Saccharomyces cerevisiae Dna2 involves in processing of Okazaki fragments and 5’ end long-range resection of double-strand breaks during homologous recombination. Here, we found that Sml1, the inhibitor of ribonucleotide reductase complex (RNR) acted as a multicopy suppressor that rescued the growth defects of the N-terminal deletion (dna2Δ405N) and helicase-dead (dna2K1080E) mutant dna2 alleles. The sml1 mutant alleles that did not inhibit RNR activity failed to suppress these dna2 mutants, indicating that the suppression could be attributed to low levels of dNTP as a result of Sml1 overexpression. Consistent with this possibility, deletion of DUN1, a negative regulator of Sml1 also suppressed dna2Δ405N. We found that the observed suppression by dun1Δ was as a result of accumulation of Sml1, as further deletion of Sml1 showed no suppression. Low levels of dNTP could reduce the rate of replication, resulting in prolonged cell division cycle. This situation would buy the mutant cells sufficient time to repair or process long flaps by other redundant pathways, rendering cell growth less dependent on Dna2 function. We also found that overexpression of Sml1 also suppressed other Dna2 helicase mutant alleles including dna2-2 and dna2-19 that defective in double-strand break repair. Moreover, we showed that purified recombinant Sml1 protein could enhance the endonuclease activity of Fen1 that works closely with Dna2 for Okazaki fragment processing in eukaryotes. In summary, Sml1 is involved in Okazaki fragment processing both directly and indirectly by affecting the duration of cell cycles and enzymatic activity of a processing enzyme.
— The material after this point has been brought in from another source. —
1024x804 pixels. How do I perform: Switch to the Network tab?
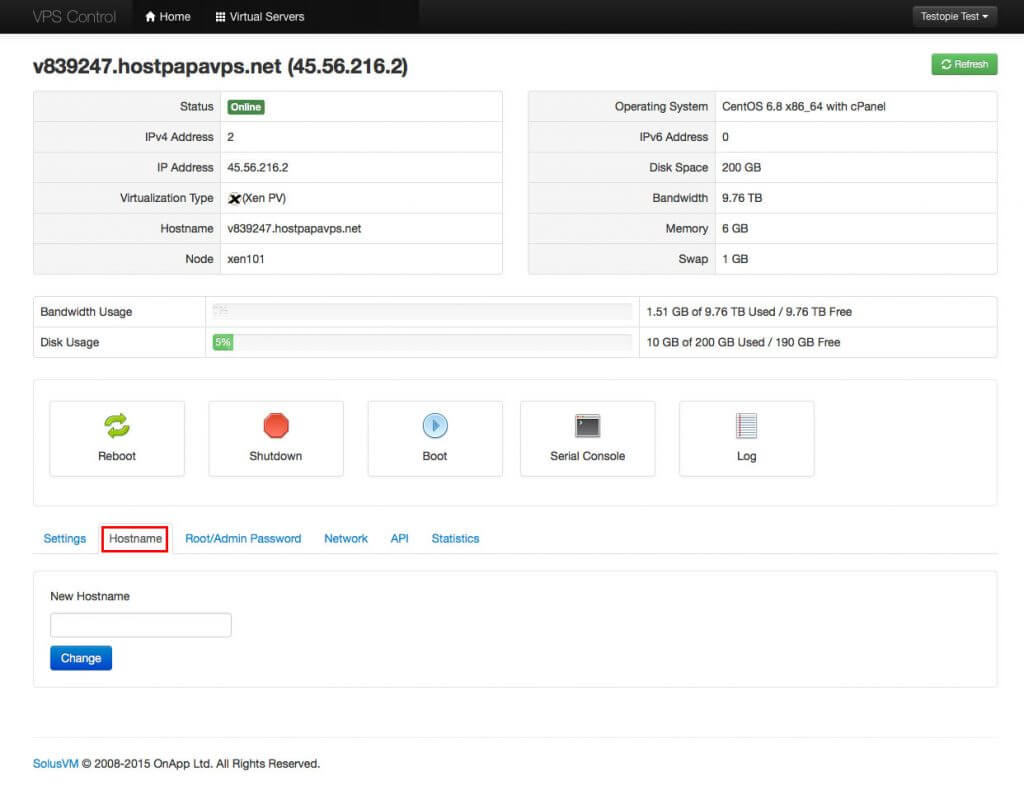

발아효모의 Dna2 효소는 오카자키 단편 처리와 상동 재조합에서의 5’ 말단에서 시작되는 긴가닥 절단에 관여하는 효소이다. 우리는 Ribonucleotide reductase 복합체의 방해물질인 Sml1을 N 말단이 부재된 (dna2Δ405N)과 풀림효소 기능 상실(dna2K1080E) 돌연변이의 억제 유전자로 찾았다. RNR 활성을 저해하지 않는 sml1 돌연변이 대립 유전자는 Dna2 돌연변이를 억제하지 못했다. 이것은 억제 작용이 Sml1의 과다발현에 의해 낮아진 dNTP 수준에 의거한다고 볼 수 있다. 이 가능성과 일치하게 Sml1의 부정적 조절자인 DUN1 유전자의 삭제 또한 dna2Δ405N을 억제하였다. 우리는 추가적인 SML1 유전자의 삭제가 억제 작용이 없는 것에 따라, dun1Δ에 의한 억제작용이 Sml1의 축적에 의한 것임을 알 수 있었다. 낮은 수준의 dNTP는 복제 작용의 속도를 늦출 수 있을 것이고, 세포 분열 주기가 길어질 것이다. 이 상황은 돌연변이 세포들이 여분의 방법을 통해 Dna2의 기능에 의존하지 않고 긴 flap들을 처리하거나 고치는 것이라고 볼 수 있다. 그리고 우리는 또한 Sml1의 과다발현이 dna2의 다른 돌연변이 대립유전자이며 이중가닥 절단의 회복이 저해된 dna2-2, dna2-19 들도 억제하는 것을 볼 수 있었다. 또한 우리는 정제된 재조합 Sml1 단백질이 오카자키 단편 처리과정에서 Dna2와 밀접히 관련해 기능을 하는 Fen1의 핵산내부가수분해효소의 기능을 높이는 것을 보여주었다. 요약하자면 Sml1은 오카자키 단편 처리과정에서 세포 주기의 기간에 영향을 주고 처리 효소들의 활성을 높여 직??간접적으로 관여하는 것을 볼 수 있었다.